Sobre uma nostálgica tessitura de violões e acordeões, vozes roucas marcadas pelo forte dialeto do sul da Itália transportam o ouvinte para uma idílica atmosfera mediterrânea. Mas basta uma lida nas letras das canções do álbum Omertà, onuri e sangu – la musica della mafia vol. II (Lei do silêncio, honra e sangue – a música da máfia vol. II) – já nas lojas brasileiras, depois de fazer barulho na Europa e Estados Unidos – para o encantamento se transformar em calafrio. Como o próprio título deixa explícito, trata-se de uma preciosa antologia de canções sobre o mundo fechado daquela entidade, mais especificamente a temida ‘Ndrangheta, máfia calabresa que floresceu nas cidadezinhas montanhosas da província limítrofe da Sicília, uma das mais pobres do país. Difícil imaginar-se saboreando um espaguete caseiro sem engasgar diante de versos sanguinários do tipo: “Aquele que esquecer seus deveres/eu abaterei como um animal” ou “Você me mandou para a prisão/dez anos na cela escura/mas agora retornou a primavera/e estou cavando sua sepultura”.

Preservadas há mais de um século e meio pela tradição oral, estas composições sobre vendetas, conhecidas como canto di malavita (canção da vida do crime) e canto di carcerato (canção da vida na cadeia) vêm sendo recolhidas há mais de 30 anos pelo calabrês Mimmo Siclari, 52 anos, líder da banda Cantori di Malavita, que antes as vendia nas feiras em compilações de fitacassete. A exemplo do álbum anterior Il canto di Malavita (2000), Omertà, onuri e sangu foi banido da Itália, cuja constituição, em seu artigo 21, proíbe o enaltecimento das atividades mafiosas. No entanto, apesar das letras violentas, calcadas num abominável código de honra e respeito, melodias de título duvidoso, como Arretu i sbarri (Atrás das grades) e Muttetta pi nu carogna (Balada para um traidor) conquistam pelo forte sentimento trágico. São músicas de uma época em que até bandidos tinham alma. Musicalmente, seguem a tradição da popular tarantela, de ritmo binário e refrão marcado. Uma das faixas, Nun c’è pirdunu (Não há perdão), traz um verso grudento. “Não há perdão, não há piedade/quando um homem esquece seus deveres com a sociedade”. Entram também lamentos de prisioneiros e cantos fúnebres. Os instrumentos usados são violão, acordeão, tamborim, harpa judaica, violino e zampogna, espécie de gaita-de-foles.

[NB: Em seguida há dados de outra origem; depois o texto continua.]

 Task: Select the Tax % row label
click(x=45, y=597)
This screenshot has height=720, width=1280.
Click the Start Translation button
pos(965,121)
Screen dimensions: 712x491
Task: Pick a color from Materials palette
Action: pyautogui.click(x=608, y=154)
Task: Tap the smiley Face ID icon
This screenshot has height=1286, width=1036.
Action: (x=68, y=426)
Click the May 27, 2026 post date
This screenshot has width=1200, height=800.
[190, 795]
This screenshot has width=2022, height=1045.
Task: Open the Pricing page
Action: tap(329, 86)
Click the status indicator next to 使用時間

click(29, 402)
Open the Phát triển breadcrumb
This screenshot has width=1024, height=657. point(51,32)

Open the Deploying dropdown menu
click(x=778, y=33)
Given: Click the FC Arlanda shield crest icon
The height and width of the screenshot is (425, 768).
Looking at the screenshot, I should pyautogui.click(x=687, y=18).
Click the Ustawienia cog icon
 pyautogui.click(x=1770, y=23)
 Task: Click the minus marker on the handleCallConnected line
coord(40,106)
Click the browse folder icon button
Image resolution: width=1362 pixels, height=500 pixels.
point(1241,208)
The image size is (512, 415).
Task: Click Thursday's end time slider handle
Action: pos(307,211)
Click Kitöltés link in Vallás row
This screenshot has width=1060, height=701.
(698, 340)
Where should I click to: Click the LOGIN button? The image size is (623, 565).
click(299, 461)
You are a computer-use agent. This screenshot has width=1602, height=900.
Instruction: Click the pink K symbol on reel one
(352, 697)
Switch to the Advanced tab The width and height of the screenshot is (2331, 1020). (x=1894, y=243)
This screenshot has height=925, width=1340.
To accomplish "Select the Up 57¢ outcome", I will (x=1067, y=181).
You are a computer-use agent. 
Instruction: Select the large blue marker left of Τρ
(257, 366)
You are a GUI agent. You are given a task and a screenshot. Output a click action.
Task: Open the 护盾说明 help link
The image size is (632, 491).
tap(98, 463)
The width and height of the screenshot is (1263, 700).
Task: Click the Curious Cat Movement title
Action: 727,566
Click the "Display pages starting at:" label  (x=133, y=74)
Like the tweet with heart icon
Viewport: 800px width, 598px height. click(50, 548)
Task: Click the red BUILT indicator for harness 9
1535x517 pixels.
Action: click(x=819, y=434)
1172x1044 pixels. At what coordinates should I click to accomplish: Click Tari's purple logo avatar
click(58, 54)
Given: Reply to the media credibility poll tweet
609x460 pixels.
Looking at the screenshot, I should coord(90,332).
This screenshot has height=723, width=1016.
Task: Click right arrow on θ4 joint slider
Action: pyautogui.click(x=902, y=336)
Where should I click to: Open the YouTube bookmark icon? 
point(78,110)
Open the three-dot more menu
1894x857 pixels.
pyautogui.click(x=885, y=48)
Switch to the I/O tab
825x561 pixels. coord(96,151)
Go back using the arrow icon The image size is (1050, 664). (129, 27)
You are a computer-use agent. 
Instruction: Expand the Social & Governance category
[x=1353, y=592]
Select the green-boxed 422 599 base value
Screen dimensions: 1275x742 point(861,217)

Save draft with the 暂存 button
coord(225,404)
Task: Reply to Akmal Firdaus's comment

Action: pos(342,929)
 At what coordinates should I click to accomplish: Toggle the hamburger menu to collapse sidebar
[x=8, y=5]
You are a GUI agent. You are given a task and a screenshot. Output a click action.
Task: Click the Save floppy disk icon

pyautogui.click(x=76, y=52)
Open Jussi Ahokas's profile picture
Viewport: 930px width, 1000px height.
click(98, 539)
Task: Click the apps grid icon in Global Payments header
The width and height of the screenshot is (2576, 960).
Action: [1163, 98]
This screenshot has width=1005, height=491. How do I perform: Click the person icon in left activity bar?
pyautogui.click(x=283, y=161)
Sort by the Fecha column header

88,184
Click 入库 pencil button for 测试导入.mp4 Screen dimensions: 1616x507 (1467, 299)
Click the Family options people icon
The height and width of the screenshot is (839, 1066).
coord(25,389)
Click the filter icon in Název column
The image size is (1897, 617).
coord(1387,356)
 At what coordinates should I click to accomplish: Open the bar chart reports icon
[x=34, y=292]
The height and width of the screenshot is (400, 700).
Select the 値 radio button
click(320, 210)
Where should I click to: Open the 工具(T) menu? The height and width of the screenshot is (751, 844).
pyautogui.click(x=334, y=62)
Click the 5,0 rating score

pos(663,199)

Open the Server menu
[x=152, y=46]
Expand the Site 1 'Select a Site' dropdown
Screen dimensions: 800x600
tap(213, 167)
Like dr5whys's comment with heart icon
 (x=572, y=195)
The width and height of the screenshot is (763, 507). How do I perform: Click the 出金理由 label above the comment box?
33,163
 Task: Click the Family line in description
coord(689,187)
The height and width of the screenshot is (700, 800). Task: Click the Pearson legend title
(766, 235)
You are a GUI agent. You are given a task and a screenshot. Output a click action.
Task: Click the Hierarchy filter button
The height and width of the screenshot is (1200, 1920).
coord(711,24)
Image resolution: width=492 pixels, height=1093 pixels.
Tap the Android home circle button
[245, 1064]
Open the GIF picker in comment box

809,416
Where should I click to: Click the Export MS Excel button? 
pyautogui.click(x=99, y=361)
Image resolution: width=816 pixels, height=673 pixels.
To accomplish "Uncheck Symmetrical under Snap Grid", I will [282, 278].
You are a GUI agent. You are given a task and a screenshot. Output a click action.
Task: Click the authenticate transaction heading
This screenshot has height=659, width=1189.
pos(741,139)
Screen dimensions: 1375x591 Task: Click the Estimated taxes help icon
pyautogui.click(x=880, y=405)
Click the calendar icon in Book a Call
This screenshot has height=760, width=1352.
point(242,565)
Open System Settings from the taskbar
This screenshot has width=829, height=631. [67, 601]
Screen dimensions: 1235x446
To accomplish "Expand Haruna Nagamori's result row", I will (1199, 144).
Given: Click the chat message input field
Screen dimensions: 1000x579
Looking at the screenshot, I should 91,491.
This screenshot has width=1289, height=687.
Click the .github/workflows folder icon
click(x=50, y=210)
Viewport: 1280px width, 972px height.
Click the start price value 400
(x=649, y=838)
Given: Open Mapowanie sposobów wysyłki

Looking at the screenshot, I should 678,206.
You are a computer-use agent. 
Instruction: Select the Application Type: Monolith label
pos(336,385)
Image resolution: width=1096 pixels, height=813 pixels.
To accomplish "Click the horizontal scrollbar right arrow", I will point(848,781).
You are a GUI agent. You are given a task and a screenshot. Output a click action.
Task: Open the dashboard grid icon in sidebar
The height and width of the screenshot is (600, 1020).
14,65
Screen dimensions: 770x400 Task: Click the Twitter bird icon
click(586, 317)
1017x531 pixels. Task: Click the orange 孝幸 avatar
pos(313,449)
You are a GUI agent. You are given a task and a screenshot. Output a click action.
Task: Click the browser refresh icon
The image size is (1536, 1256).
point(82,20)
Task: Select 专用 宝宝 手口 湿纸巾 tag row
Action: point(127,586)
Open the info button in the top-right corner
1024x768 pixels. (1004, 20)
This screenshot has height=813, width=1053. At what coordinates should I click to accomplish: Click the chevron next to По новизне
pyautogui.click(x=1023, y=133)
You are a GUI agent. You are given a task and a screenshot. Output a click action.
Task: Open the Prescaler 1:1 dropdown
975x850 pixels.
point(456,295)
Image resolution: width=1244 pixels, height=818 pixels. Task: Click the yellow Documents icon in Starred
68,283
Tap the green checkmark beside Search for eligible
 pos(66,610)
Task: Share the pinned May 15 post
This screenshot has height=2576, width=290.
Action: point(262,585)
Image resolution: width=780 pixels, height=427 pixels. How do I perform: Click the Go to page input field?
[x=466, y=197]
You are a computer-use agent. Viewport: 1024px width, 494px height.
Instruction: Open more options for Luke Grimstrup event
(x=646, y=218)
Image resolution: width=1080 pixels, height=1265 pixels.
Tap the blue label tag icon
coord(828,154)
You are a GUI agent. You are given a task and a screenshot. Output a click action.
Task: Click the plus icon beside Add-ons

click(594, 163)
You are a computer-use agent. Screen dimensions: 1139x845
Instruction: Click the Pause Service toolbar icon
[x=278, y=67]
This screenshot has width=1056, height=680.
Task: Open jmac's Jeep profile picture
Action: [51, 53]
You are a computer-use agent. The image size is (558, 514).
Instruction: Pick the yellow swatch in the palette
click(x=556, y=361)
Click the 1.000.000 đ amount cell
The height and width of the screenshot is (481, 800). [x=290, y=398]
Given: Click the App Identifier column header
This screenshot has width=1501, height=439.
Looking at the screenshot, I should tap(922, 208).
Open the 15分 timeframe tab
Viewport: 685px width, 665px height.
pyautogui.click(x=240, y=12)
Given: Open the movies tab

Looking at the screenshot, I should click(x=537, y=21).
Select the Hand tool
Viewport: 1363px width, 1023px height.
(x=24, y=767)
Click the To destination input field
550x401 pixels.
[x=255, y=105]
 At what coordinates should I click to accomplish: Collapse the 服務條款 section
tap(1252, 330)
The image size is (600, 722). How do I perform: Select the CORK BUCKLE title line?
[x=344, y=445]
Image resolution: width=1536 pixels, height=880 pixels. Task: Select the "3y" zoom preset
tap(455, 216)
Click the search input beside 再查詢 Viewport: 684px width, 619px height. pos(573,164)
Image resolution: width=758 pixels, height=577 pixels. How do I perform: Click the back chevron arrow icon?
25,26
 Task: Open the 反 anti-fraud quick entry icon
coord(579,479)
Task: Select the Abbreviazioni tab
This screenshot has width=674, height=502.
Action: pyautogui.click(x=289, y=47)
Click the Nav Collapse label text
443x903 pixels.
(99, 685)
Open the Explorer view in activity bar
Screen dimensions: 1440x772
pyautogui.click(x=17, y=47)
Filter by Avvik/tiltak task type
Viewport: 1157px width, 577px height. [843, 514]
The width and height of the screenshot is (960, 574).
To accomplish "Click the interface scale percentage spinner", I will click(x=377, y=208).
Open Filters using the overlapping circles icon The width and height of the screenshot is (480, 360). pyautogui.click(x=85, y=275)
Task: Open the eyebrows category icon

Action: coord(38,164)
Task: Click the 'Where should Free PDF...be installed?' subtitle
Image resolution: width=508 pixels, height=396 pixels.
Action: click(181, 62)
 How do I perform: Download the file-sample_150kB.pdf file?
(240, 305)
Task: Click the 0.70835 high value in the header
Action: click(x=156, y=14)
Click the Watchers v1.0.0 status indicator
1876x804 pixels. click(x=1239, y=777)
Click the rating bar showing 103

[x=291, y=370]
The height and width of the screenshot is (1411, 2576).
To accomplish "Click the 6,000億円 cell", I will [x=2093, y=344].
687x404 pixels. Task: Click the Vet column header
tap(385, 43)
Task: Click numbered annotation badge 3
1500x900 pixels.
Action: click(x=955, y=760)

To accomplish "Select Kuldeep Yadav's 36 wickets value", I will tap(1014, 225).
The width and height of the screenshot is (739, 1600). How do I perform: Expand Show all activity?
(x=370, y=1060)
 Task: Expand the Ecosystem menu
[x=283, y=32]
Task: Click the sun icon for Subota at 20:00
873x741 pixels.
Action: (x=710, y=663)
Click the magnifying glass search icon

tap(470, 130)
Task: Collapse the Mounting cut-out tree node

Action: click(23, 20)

Desde a abertura, mostrando a litania de sinos do Santuário Madonna della Montagna, em Polsi – cidade montanhosa que servia de esconderijo para os foragidos da ‘Ndrangheta –, até a letra final pedindo paz, as 22 faixas do CD enredam o ouvinte pela riqueza musical e pelo seu forte potencial de fabulação. Descrevendo um universo em vias de desaparecimento e enunciando valores que hoje nem a própria máfia adota, originalmente estas músicas eram tocadas por músicos-viajantes para uma população amedrontada, dividida entre o poder usurpador e a proteção de bandidos heróicos. Com o tempo, passou a ser executada apenas em comemorações do batismo de um novo membro, da saída da cadeia de algum capo ou de uma vendeta muito aguardada. Viraram tabu.

Para se ter uma idéia, um dos poucos artistas autorizados a executá-las em público foi Francesco “Ciccio” Scarpelli, vulgo Fred Scotti, executado em 1971 por flertar com a namorada de um mafioso. Pode ser apenas marketing do selo alemão Play it Again Sam, responsável pela ousadia de lançar esta jóia histórica e antropológica. Mas talvez explique a ausência de ficha técnica no CD e a indicação dos cantores apenas pelo primeiro nome numa sucessão de pasquales, ninos, valentinos, paolos e nicolas. A única mulher atende por Saveria e entoa uma aparentemente cândida canção de ninar, Ninna nanna malandrineddu. A certa altura ela canta: “Filho querido, nascido órfão/cresça rápido/torne-se hábil em facas e pistolas/vingue a morte de seu pai!” Sangue mafioso é assim.